Fannie & Freddie Bailouts Could Double

Written by FrumForum News on Thursday October 21, 2010

The Washington Post reports:

The federal bailout for Fannie Mae and Freddie Mac could double in size during the next three years, according to projections from the companies' federal regulator.

Fannie and Freddie, the federally controlled mortgage finance giants, probably will need at least another $73 billion and perhaps as much as $215 billion from taxpayers in the next three years to meet their financial obligations, the Federal Housing Finance Agency said, but much of that money would automatically be returned to the government.

The growing taxpayer infusions will cover losses Fannie and Freddie suffer on home loans, as well as payments the companies must make to the U.S. Treasury in exchange for a federal guarantee to provide cash to keep the companies solvent.

Over time, the majority of funds flowing to Fannie and Freddie from taxpayers will go to pay that dividend.

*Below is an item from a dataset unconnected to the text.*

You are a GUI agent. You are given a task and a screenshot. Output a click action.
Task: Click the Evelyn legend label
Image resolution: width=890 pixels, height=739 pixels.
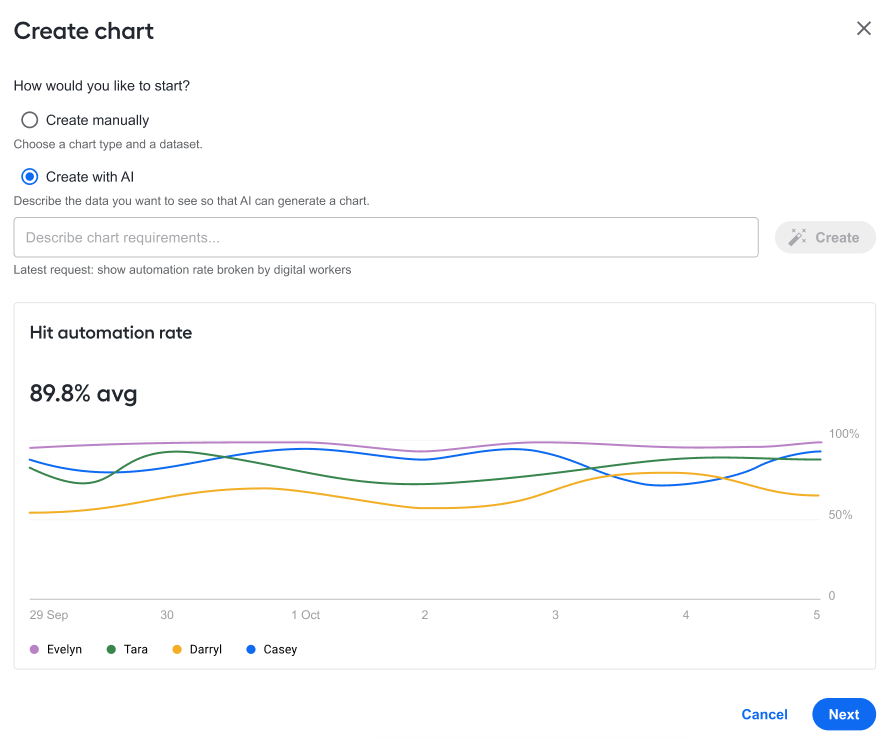click(64, 649)
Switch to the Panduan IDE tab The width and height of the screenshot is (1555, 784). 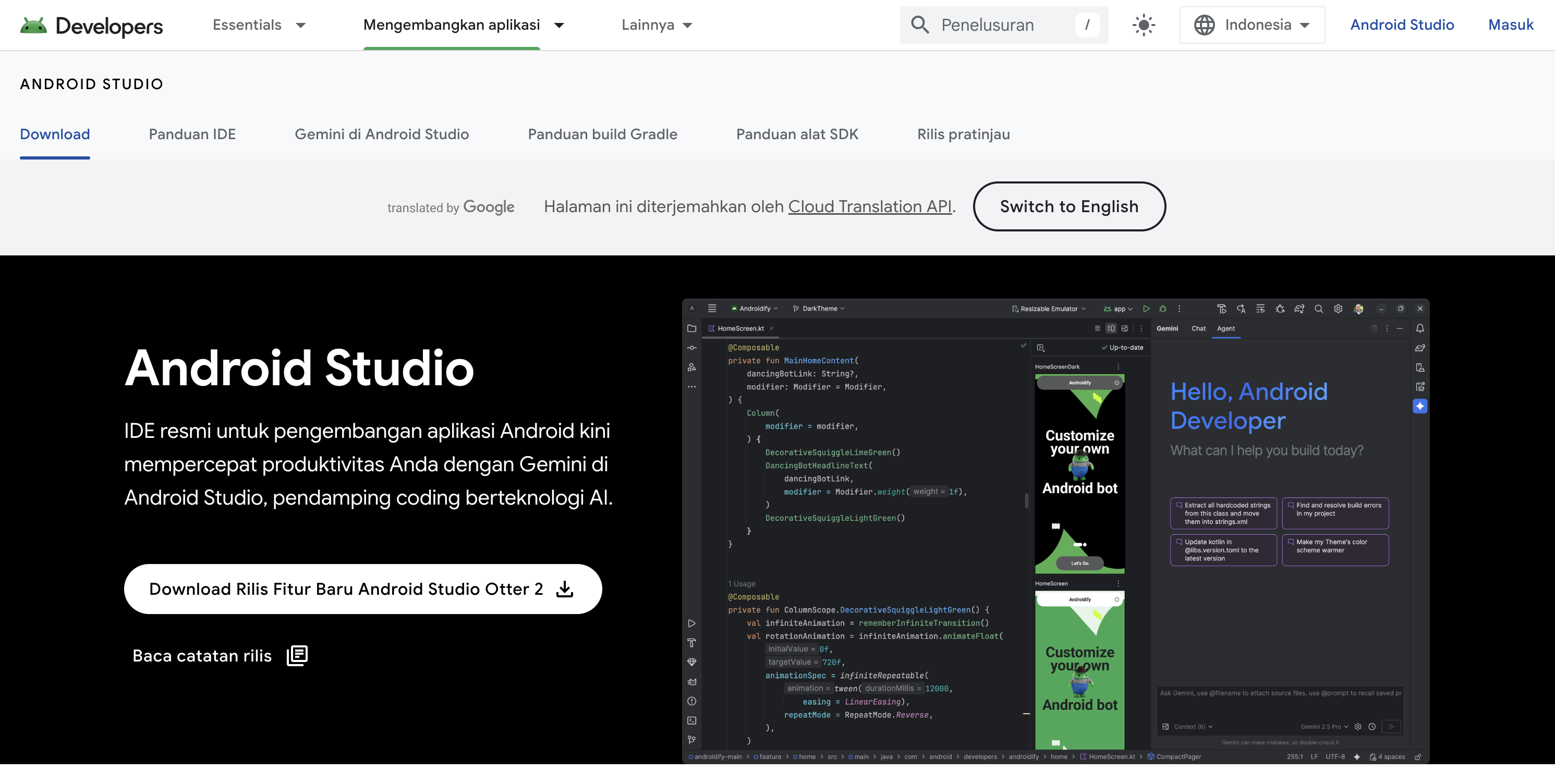tap(192, 134)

As a result, most of the additional funds that go to Fannie and Freddie from taxpayers will ultimately be paid back. An Obama administration official said this arrangement is not being reconsidered at this time.

To date, the Treasury has injected $148 billion into Fannie and Freddie. Under the worst-case scenario, in which the country enters a second recession, the total infusion would be $363 billion in three years. Under this scenario, if taxpayer dividends weren't being paid, the total outlay would be $259 billion.